You will never gain something from a stock underneath a penny. With the penny stock market, there are dangers like any other inventory market. In fact, it is ra 00004000 ther like the common inventory market besides you purchase stocks for much less. That is why you must deal with the penny inventory market like any other investment.
When you’re planning on investing in the penny stock market it would be best to know the right way to invest. First it’s good to open an account to your broker. Then you will need to find a monetary adviser. A monetary adviser will tell you what to spend money on the penny stock market and what shares it is best to avoid in the penny stock market. They may price range, file, and plan all your investments. Even with a monetary adviser, you will need to do your personal analysis in the penny stock market. You might want to know each thing concerning the company and the stock that you are purchasing. With correct investing, you should be able to profit from quick good points from the penny inventory market.

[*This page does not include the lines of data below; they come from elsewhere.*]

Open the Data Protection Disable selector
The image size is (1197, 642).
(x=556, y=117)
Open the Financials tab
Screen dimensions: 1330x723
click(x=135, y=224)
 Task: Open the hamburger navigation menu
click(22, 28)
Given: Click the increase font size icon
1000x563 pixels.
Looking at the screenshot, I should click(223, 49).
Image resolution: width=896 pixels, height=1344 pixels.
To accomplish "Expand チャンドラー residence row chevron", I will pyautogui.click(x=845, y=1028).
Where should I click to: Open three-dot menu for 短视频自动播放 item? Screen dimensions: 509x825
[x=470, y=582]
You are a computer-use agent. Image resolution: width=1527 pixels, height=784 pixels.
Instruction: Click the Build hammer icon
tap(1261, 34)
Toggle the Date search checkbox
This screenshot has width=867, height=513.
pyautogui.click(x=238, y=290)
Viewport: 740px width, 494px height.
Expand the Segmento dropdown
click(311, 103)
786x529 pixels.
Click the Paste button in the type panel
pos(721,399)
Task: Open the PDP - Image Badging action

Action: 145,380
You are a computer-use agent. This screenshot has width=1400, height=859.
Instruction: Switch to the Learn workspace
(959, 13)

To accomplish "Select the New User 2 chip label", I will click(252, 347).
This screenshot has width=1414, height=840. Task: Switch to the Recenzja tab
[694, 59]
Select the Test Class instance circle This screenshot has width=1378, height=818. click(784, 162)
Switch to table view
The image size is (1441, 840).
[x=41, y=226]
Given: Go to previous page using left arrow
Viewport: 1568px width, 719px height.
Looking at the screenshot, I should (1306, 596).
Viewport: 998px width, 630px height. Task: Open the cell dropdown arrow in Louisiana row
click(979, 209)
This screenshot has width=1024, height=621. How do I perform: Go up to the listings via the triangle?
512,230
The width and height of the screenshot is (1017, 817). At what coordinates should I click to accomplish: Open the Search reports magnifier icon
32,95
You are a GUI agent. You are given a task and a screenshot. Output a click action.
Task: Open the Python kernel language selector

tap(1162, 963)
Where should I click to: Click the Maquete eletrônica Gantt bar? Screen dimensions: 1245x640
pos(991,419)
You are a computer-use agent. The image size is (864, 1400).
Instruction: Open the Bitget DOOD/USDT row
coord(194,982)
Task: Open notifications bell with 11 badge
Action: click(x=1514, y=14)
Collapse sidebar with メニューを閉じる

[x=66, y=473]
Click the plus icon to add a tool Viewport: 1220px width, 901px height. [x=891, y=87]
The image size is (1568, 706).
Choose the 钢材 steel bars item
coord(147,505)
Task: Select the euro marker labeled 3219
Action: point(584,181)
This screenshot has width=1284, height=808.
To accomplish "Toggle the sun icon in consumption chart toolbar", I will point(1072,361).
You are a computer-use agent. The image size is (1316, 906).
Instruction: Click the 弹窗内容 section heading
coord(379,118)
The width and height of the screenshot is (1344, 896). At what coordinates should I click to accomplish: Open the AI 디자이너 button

The one way to achieve success with the penny stock market is to know what firms to put money into by way of research. Research is key to any investment. The penny stock market may give you a superb investment and a few money, however you should know when to sale and when to buy. It’s good to notice when you are in a risk. This could take years. The penny stock market, like several stock market is very tricky. It is more of trial and error than anything. That’s why you might want to have trusted advisers and know the place to get the great research in your penny stock.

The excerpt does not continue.